Recorded information.
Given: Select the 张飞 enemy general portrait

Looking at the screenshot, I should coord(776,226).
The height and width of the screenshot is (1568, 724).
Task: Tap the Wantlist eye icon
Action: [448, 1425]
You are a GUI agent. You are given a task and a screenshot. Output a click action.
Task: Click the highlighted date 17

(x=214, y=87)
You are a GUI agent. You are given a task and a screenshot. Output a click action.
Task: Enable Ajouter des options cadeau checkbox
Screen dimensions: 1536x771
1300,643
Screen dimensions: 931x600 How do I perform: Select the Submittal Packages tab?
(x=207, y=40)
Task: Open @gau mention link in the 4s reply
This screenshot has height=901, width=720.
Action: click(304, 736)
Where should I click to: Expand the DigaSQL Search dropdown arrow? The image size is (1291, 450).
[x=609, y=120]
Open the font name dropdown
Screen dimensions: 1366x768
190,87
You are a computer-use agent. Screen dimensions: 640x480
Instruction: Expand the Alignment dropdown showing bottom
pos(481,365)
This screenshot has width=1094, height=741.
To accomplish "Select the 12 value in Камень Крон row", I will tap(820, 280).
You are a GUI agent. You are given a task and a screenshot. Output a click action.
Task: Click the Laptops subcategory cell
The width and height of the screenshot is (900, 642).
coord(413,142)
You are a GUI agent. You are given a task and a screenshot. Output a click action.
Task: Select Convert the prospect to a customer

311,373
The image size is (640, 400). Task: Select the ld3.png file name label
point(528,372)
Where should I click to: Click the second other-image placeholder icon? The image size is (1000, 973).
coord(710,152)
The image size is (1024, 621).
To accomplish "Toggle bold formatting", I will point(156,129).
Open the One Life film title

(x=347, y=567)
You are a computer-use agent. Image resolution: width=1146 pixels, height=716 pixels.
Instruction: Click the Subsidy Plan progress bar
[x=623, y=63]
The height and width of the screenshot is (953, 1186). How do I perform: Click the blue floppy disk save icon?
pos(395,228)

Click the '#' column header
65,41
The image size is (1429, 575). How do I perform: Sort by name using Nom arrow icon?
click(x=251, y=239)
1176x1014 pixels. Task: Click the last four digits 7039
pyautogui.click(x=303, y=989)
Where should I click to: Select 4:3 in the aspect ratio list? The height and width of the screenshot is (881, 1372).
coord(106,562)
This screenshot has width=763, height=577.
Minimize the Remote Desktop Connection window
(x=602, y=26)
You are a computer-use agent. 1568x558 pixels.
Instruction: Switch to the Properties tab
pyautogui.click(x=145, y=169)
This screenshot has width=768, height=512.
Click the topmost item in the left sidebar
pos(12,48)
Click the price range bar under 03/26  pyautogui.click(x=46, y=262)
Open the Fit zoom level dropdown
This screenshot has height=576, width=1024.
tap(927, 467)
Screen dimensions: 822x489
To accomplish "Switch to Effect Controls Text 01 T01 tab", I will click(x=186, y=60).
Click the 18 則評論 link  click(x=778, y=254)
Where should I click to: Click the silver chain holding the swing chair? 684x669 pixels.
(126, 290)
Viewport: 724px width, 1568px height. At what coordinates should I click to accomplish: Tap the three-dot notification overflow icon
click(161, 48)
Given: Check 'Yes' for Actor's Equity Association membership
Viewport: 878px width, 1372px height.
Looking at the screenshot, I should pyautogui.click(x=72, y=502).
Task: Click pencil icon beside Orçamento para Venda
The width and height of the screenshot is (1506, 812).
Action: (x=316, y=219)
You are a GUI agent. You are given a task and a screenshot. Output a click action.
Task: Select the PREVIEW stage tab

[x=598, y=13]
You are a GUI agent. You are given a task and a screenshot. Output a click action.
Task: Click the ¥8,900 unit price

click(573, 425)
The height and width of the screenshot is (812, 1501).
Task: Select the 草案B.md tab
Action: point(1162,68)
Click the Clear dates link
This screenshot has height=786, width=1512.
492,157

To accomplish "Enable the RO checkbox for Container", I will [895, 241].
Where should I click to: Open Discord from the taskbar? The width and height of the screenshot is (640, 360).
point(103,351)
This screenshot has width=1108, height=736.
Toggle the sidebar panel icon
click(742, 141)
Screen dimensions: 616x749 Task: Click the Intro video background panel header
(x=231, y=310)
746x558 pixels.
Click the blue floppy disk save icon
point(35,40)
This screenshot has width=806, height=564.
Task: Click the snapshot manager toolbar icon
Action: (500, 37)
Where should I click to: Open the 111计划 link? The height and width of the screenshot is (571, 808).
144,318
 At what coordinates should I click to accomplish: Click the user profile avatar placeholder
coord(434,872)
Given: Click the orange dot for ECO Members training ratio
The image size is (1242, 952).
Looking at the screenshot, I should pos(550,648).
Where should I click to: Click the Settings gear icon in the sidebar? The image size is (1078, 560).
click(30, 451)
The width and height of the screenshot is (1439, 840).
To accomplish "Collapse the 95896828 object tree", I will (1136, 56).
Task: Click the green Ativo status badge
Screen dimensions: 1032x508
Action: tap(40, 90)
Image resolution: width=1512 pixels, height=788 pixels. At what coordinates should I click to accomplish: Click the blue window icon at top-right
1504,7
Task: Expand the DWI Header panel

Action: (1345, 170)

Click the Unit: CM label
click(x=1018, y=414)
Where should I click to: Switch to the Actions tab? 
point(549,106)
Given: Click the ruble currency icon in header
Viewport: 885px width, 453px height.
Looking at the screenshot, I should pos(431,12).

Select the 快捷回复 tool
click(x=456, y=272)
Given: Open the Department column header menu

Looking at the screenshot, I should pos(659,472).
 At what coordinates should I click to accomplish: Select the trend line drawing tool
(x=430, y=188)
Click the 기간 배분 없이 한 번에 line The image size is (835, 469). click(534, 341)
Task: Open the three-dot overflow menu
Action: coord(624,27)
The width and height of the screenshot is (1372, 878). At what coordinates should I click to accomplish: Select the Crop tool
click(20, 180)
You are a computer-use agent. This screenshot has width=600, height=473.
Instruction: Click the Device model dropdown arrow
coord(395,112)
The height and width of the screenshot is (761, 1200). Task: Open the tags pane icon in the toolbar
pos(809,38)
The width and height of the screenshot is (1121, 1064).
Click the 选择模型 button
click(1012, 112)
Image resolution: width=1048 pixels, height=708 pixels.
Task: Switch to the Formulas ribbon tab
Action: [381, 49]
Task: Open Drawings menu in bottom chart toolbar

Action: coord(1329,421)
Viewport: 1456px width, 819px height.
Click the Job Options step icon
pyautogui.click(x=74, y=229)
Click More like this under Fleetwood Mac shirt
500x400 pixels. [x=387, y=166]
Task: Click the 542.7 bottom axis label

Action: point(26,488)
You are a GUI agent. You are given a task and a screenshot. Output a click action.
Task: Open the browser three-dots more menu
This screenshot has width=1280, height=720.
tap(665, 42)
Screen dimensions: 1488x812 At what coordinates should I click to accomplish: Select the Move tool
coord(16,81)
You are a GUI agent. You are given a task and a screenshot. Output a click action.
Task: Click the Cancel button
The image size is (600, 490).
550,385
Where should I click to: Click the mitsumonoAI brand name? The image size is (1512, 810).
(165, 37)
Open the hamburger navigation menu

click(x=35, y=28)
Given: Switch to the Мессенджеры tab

Activity. Using the material above, transcribe exactly the lines from the line with "The image size is (640, 400)." to the line with "The image size is (1024, 621)."; both count, and nothing else goes in.

Final answer.
The image size is (640, 400). Task: Select the ld3.png file name label
point(528,372)
Where should I click to: Click the second other-image placeholder icon? The image size is (1000, 973).
coord(710,152)
The image size is (1024, 621).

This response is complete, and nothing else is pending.